- **EXERCISE REQUIREMENTS**: I would like you to output every record below exactly, apart from the pictures.

-------------------------

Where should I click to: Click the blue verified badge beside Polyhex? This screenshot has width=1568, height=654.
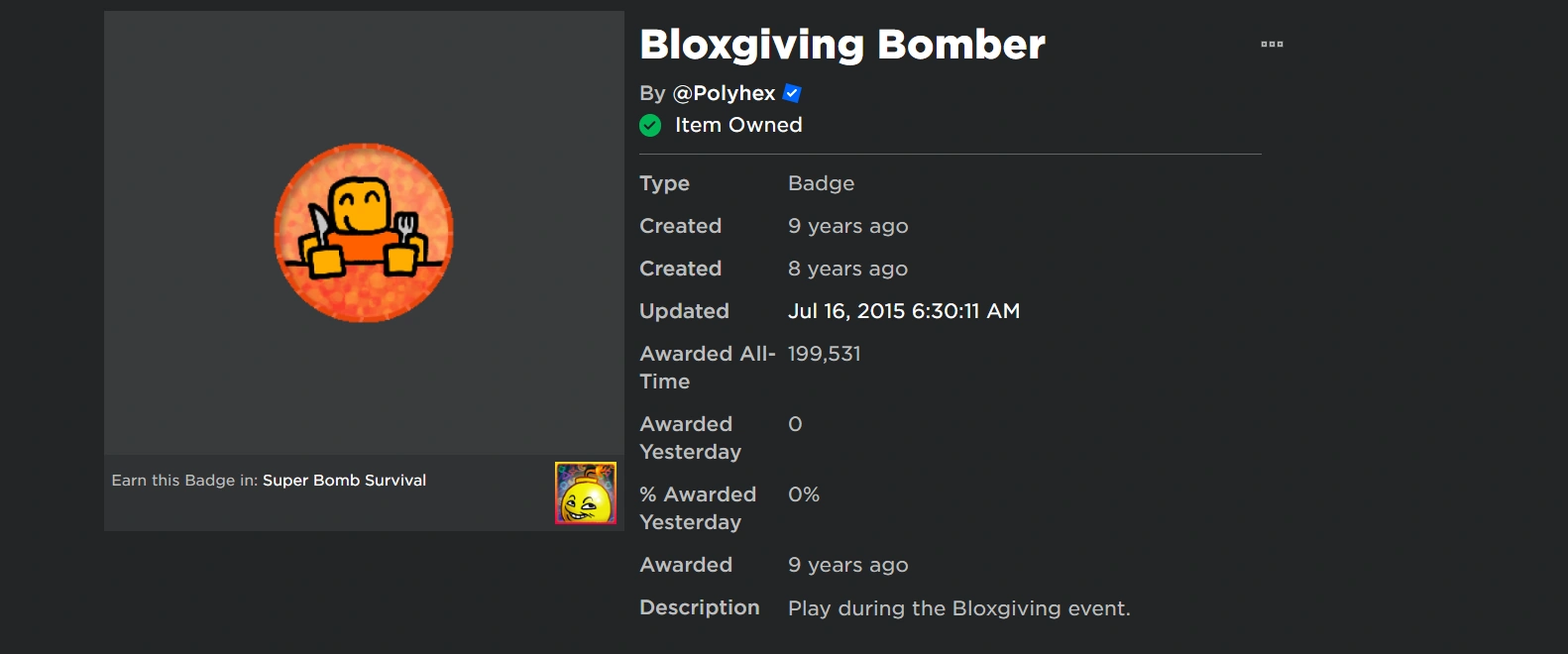[792, 93]
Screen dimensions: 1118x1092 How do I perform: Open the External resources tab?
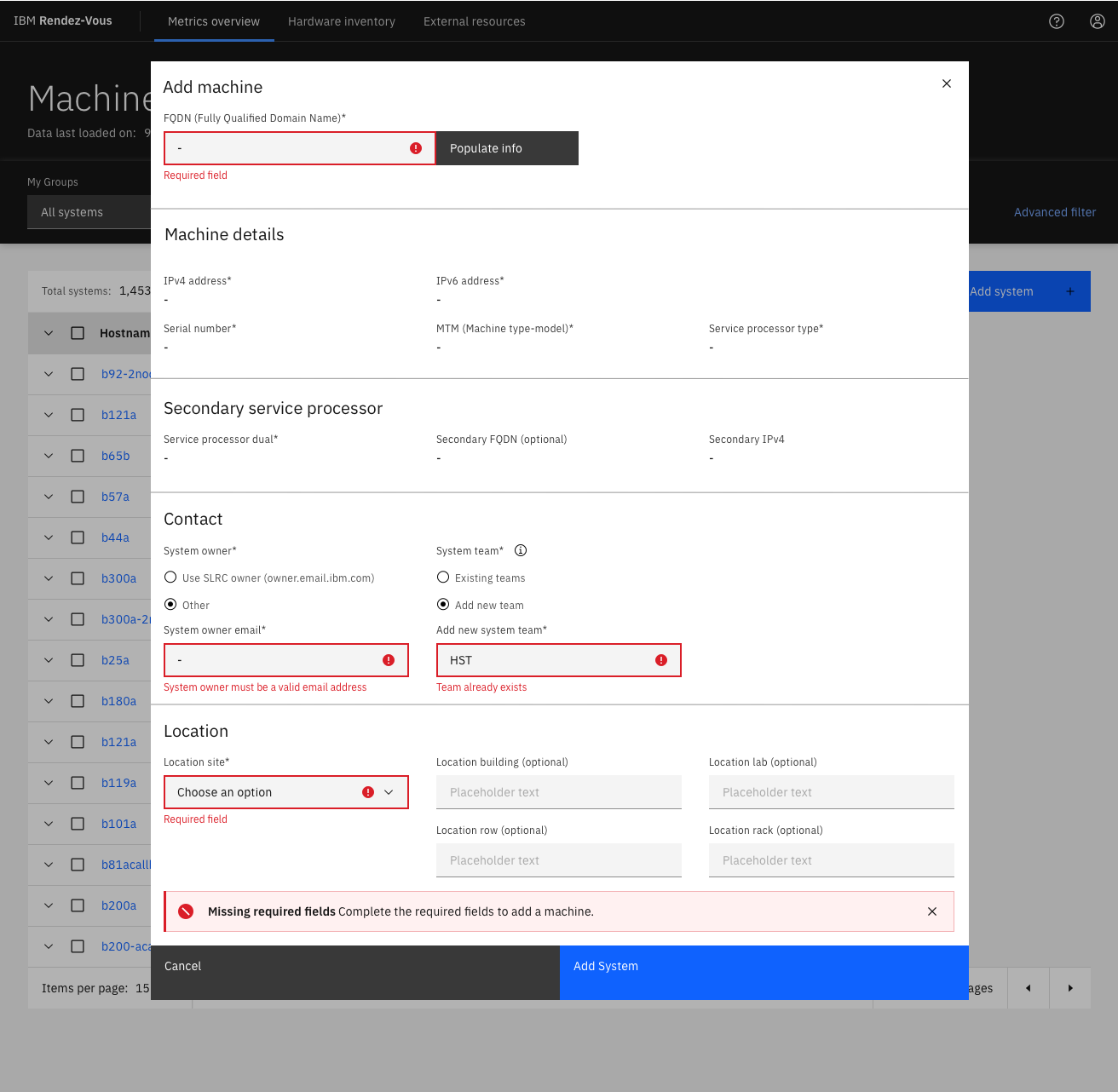(474, 21)
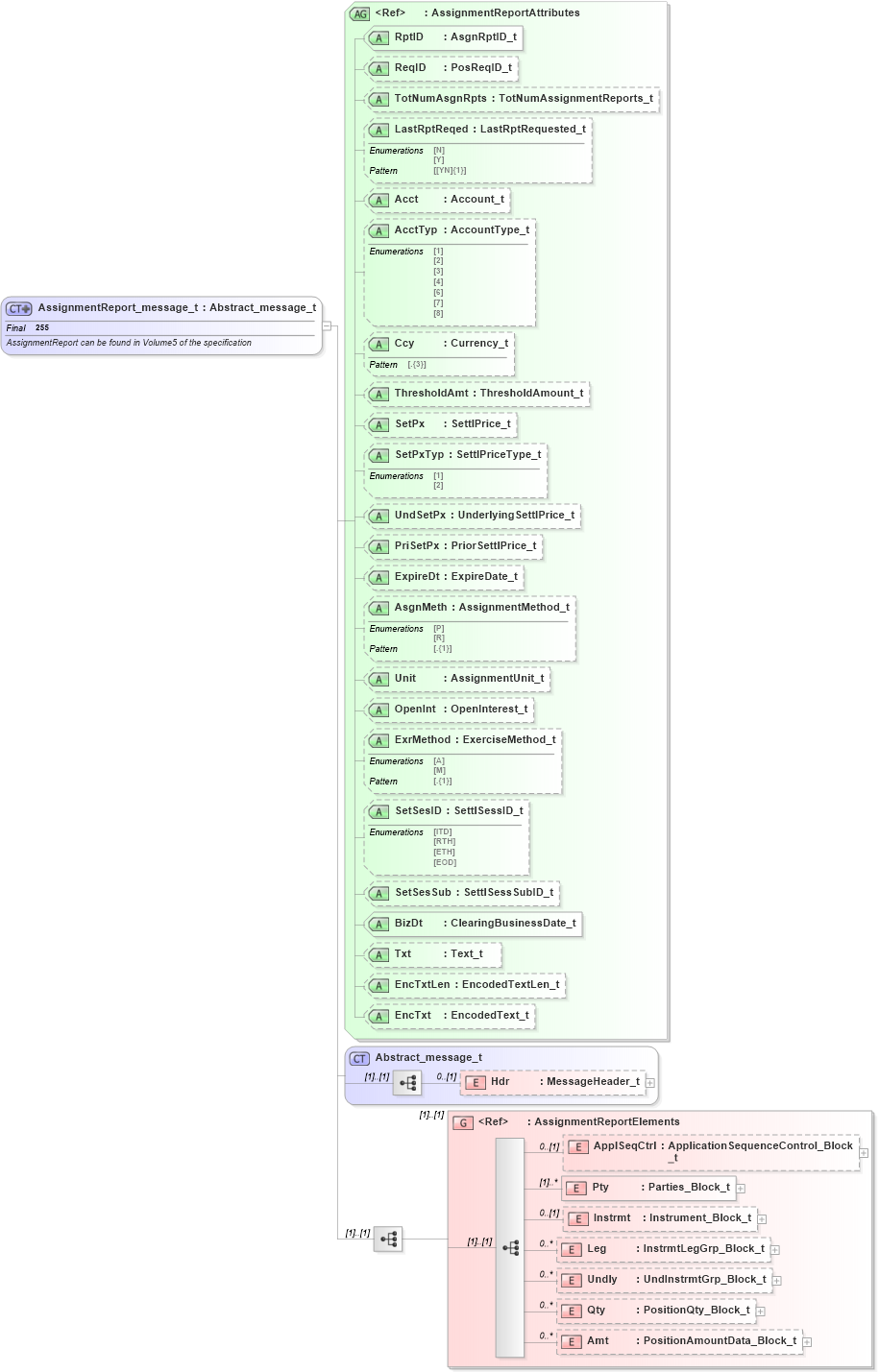Click the sequence compositor icon inside Abstract_message_t
The height and width of the screenshot is (1372, 879).
408,1082
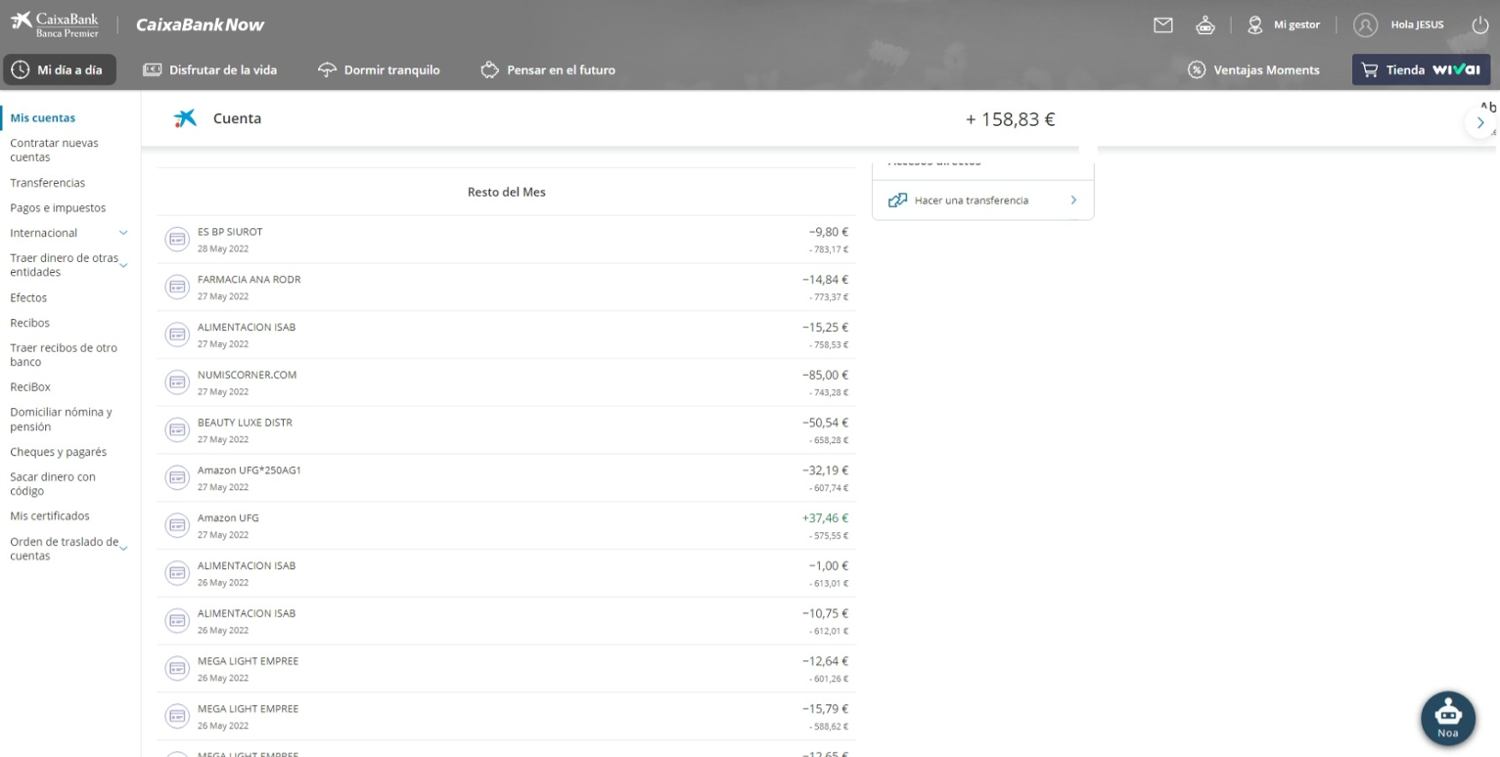Switch to Disfrutar de la vida tab

(210, 70)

-------------------------

- **EXERCISE ANSWER**:
Where should I click to: Click the blue verified badge beside Polyhex? This screenshot has width=1568, height=654.
[792, 93]
Screen dimensions: 1118x1092 How do I perform: Open the External resources tab?
(474, 21)
Click the sequence compositor icon inside Abstract_message_t
The height and width of the screenshot is (1372, 879).
408,1082
Switch to Disfrutar de la vida tab

(210, 70)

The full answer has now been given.